Savo Milošević became synonymous with missed chances in my youth. He was recognised by many as a comically wasteful centre forward, forever the butt of the joke. Savo was also one of several 90’s Villa players I personally met, at a time when access to top flight footballers was much more readily available.

Savo and I crossed paths in the old Selly Oak Sainsbury’s. As a 7-year-old, spotting Savo just feet away from me was wildly exciting, and within seconds I was in front of him with my moms shopping list and pen asking for an autograph. Savo duly obliged, gave me a thumbs up, and we parted ways. My exhilaration didn’t dissipate for some time afterwards, to the point where I badgered my mom into allowing me to phone into BBC WM with news of my Savo sighting. I’m guessing this was a slow news day as I made it on air! What followed was a farcical section of radio broadcasting where the presenter, possibly Malcom Boyden, enquired as to what Savo was purchasing. 7-year-old me went on to create a fictional shopping list on behalf of the Serbian striker.

This chance encounter and peculiar follow up event left me with an affection for Milošević and a sense of sadness at the mockery he endured.

Savo arrived as a club record £3.5 million striker to form a partnership with Dwight Yorke. He departed three years later in disgrace following the infamous spitting incident at Ewood Park during a 5-0 drubbing by Blackburn Rovers. In between those two bookends of his Villa career, he started with promise, missed plenty of chances, donned a bandana and managed a respectable 33 goals in 117 appearances. Perhaps the most iconic of those 33 is his remarkable strike in Villa’s 1996 League Cup final demolition of Leeds United.

As with any footballer, and indeed person, Savo was a mixed bag.

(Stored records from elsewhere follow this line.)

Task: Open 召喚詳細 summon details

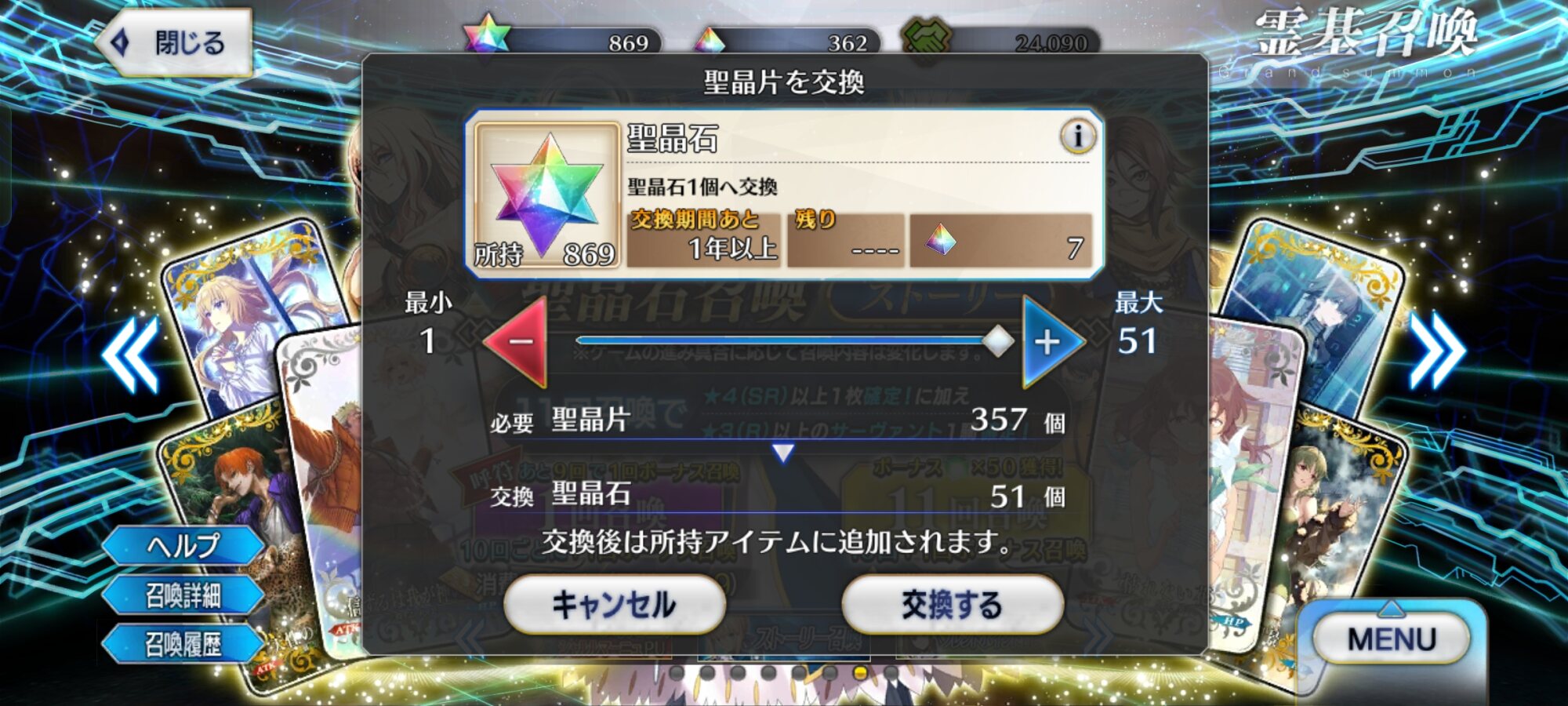Action: (183, 595)
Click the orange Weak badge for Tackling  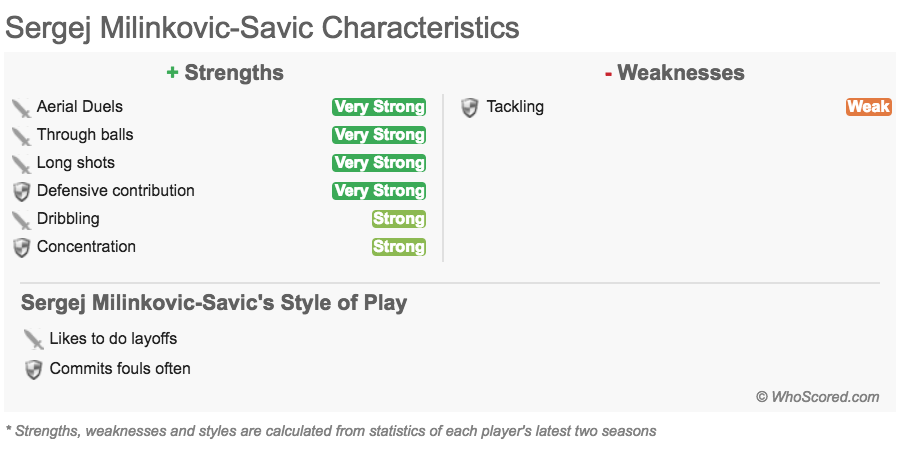(x=868, y=107)
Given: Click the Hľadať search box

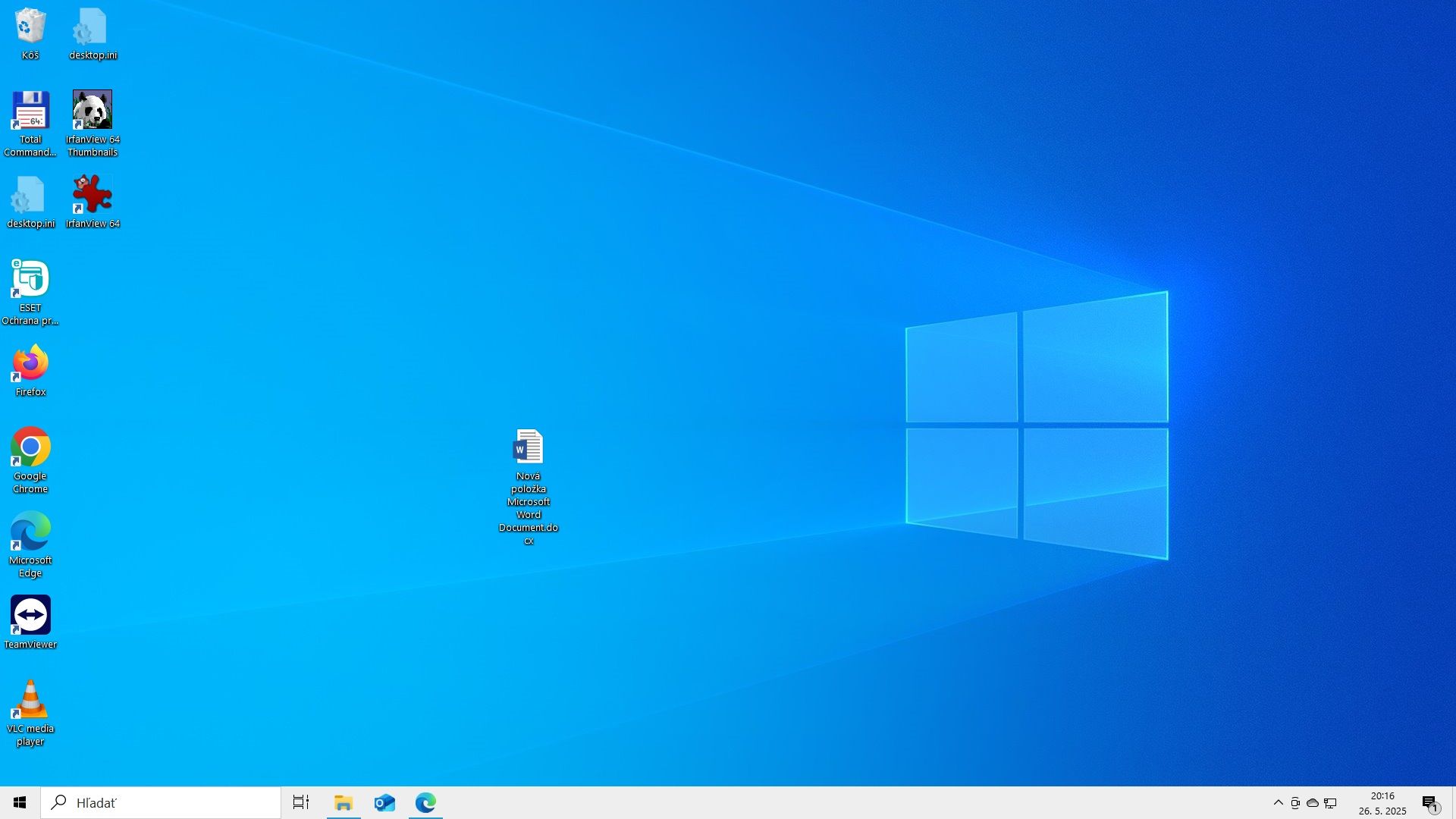Looking at the screenshot, I should tap(161, 802).
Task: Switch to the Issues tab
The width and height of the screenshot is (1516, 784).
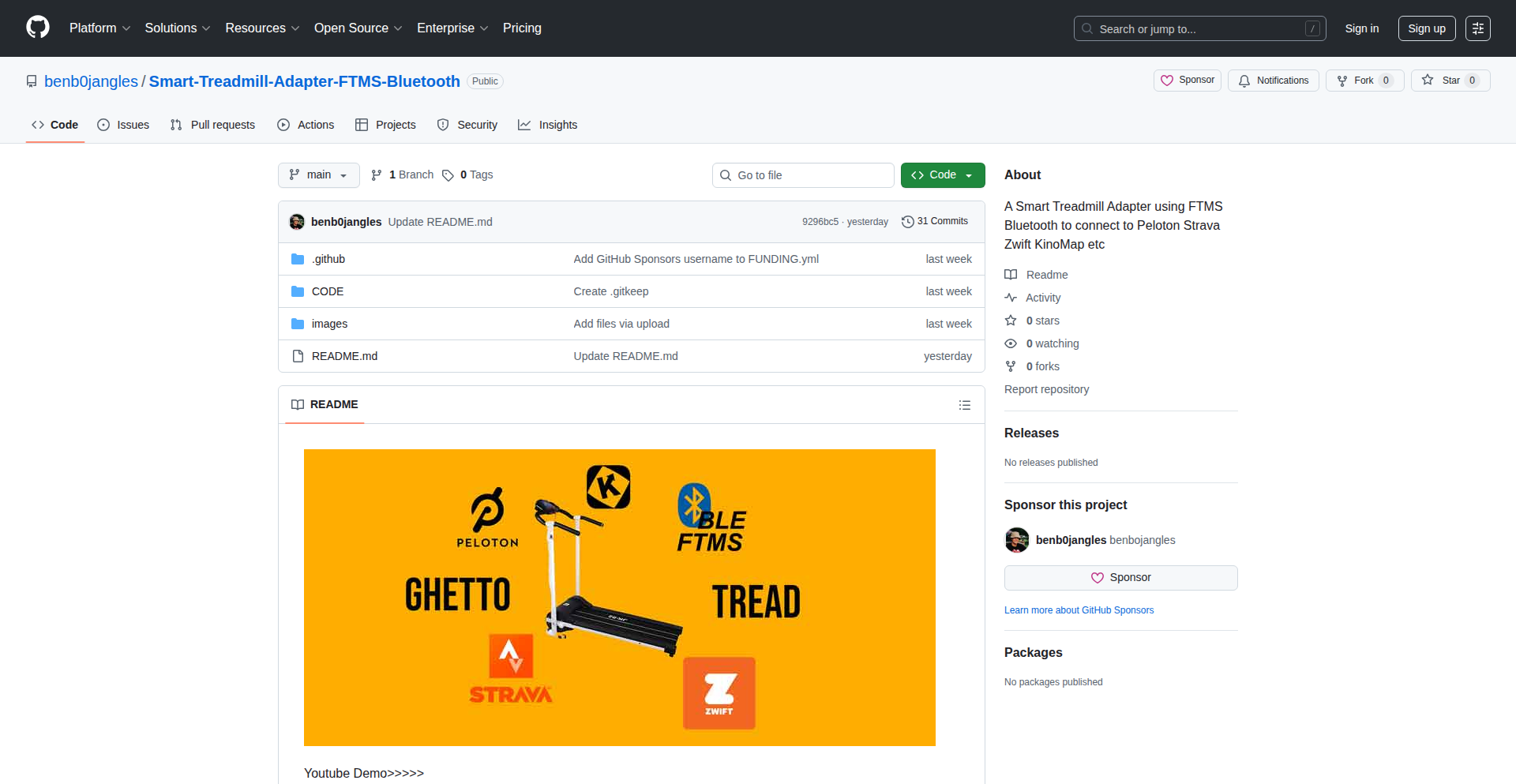Action: (x=123, y=125)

A fallible human being as much as anyone else, he was also a talented footballer capable of the sublime and the ridiculous in equal measure. Brian Little, who brought Milošević to B6 during his reign, speaks fondly of him, describing him as a good trainer and an effective partner for Dwight Yorke.

“You did little passing drills that players hate and he was on his toes doing it right.

He was a very important part of my team. I wanted a left footed striker to play with Dwight, that’s what I wanted and the balance was perfect.

“I cant help do anything other than defend him. ‘Great’ is perhaps an exaggeration but I thought he did a good job for us.

Savo is a divisive figure amongst the Villa Park faithful. Some have fond memories, while others are steadfast in their opinion of him as a profligate forward who departed in ignominy.

It is a shame that the nail in the coffin for Savo and his Villa career was his spit of frustration at Ewood Park. His disappointing exit became more frustrating when he went on to resurrect that career, largely in Spain, winding up with almost 200 club goals and a solid international career.

One thing is for certain, for good or bad, Savo is a cult figure at our club and one who will live long in our memory. Up the Villa!